One politician who has seem
especially protected from being satirized because of the very outrageousness of
his own behavior is Gurbanguly Berdymuhamedov, the often outrageous president
of Turkmenistan since 2007. But now satirists from the US and Russia have risen
to the challenge – but none yet in his own country where doing so would be
dangerous.
Last summer, John Oliver on the US show
Last Week Tonight and Trevor Noah on The Daily Show made fun of Berdymukhamedov.
(The clips are embedded in a report on this trend at rus.azathabar.com/a/30447590.html.)
These efforts were followed in January by equally stinging satires on the
Turkmenistan president on Moscow television and on a Russian satirical portal (panorama.pub/31715-prezident-turkmenistana-istselil.html).

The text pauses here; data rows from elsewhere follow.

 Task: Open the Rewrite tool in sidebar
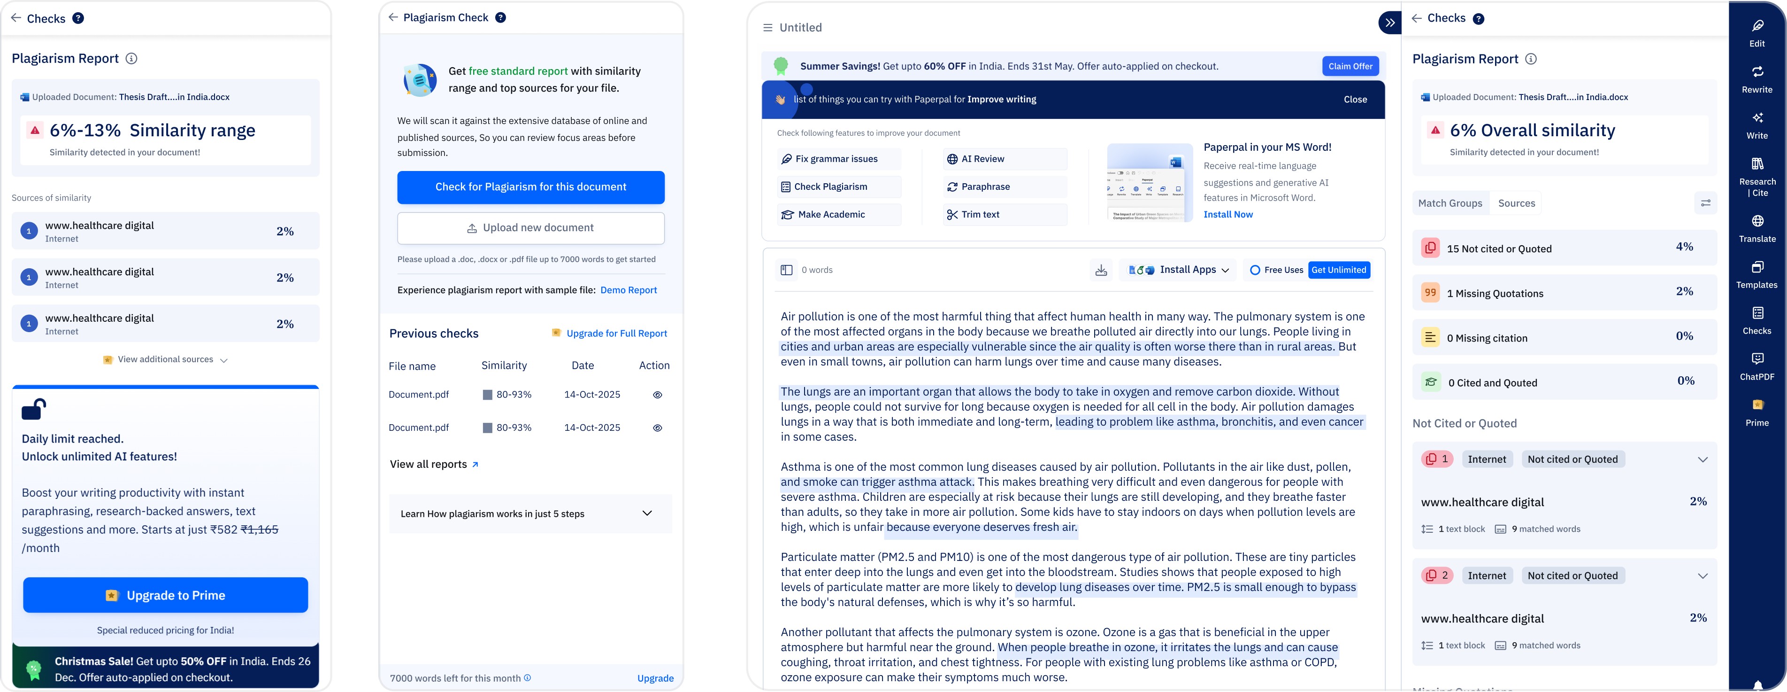(x=1756, y=78)
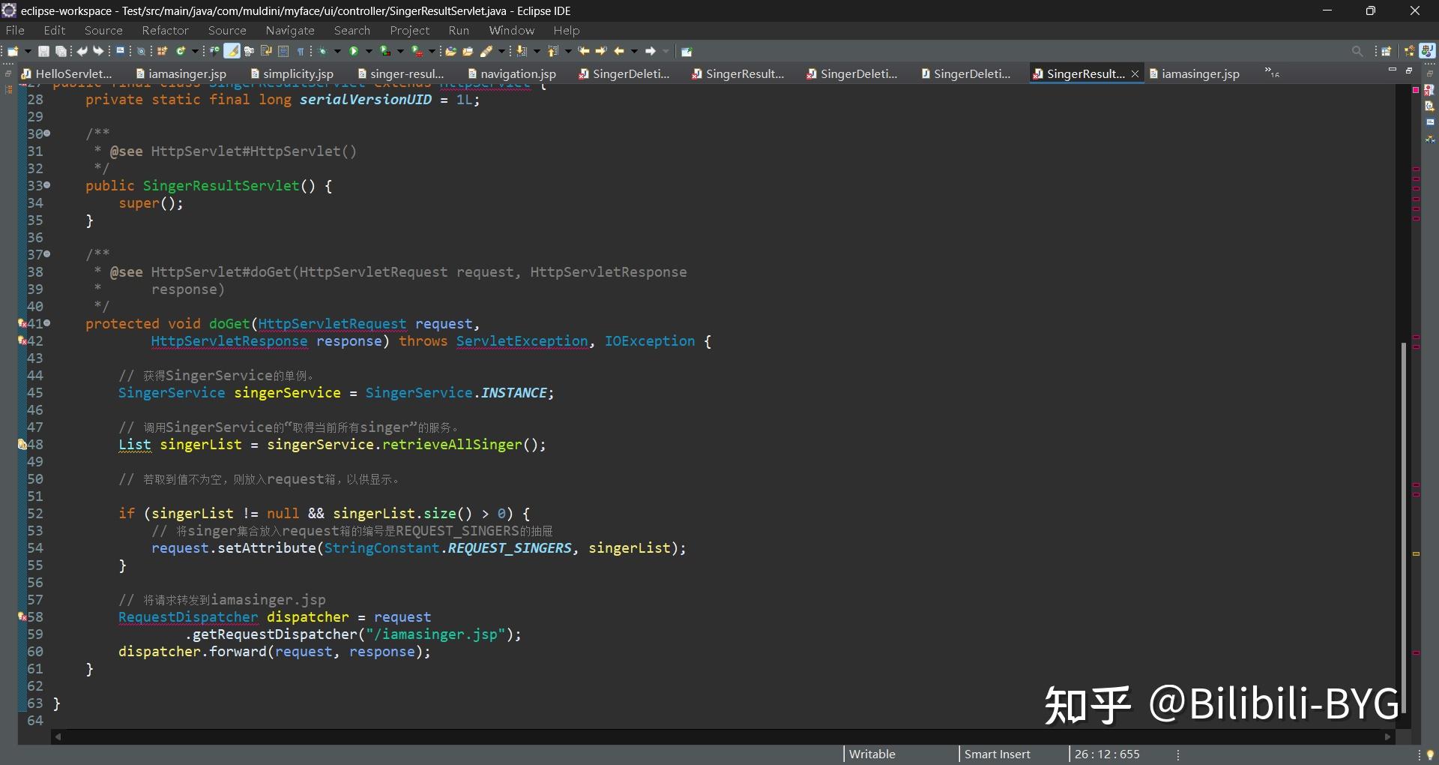Image resolution: width=1439 pixels, height=765 pixels.
Task: Open the Java perspective icon at top right
Action: click(x=1427, y=51)
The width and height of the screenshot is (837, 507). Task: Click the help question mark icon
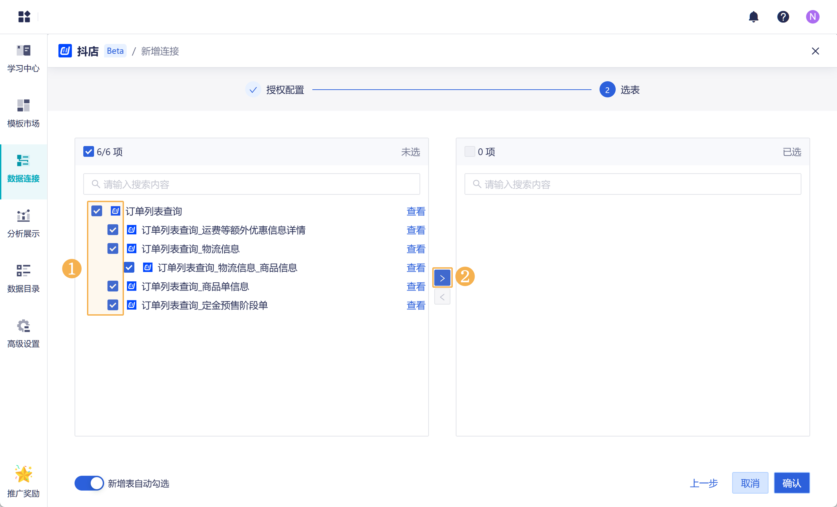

But given the Internet, materials
from these and other sources circulate back even into Turkmenistan. The problem is that what the Turkmenistan
dictator does is often so close to the satire that it is difficult to tell them
apart. For example, consider just these two reports:
According to one, “Turkmenistan has
asked CIS countries permission to ship women in suitcases explaining this as one
of its national traditions.” According to another, officials in one
Turkmenistan district have been ordered to go gray if they are over 40 so that
the president who is graying won’t look especially old.
The first of these is a satire; the
second is a true story. (For details, see windowoneurasia2.blogspot.com/2020/02/stalin-blamed-for-yet-another-crime.html.)
It has often been observed that a dictator can put up with almost anything
except being laughed it. With the Internet, satire can’t be kept out of
Turkmenistan, and Berdymuhamedov should be worried.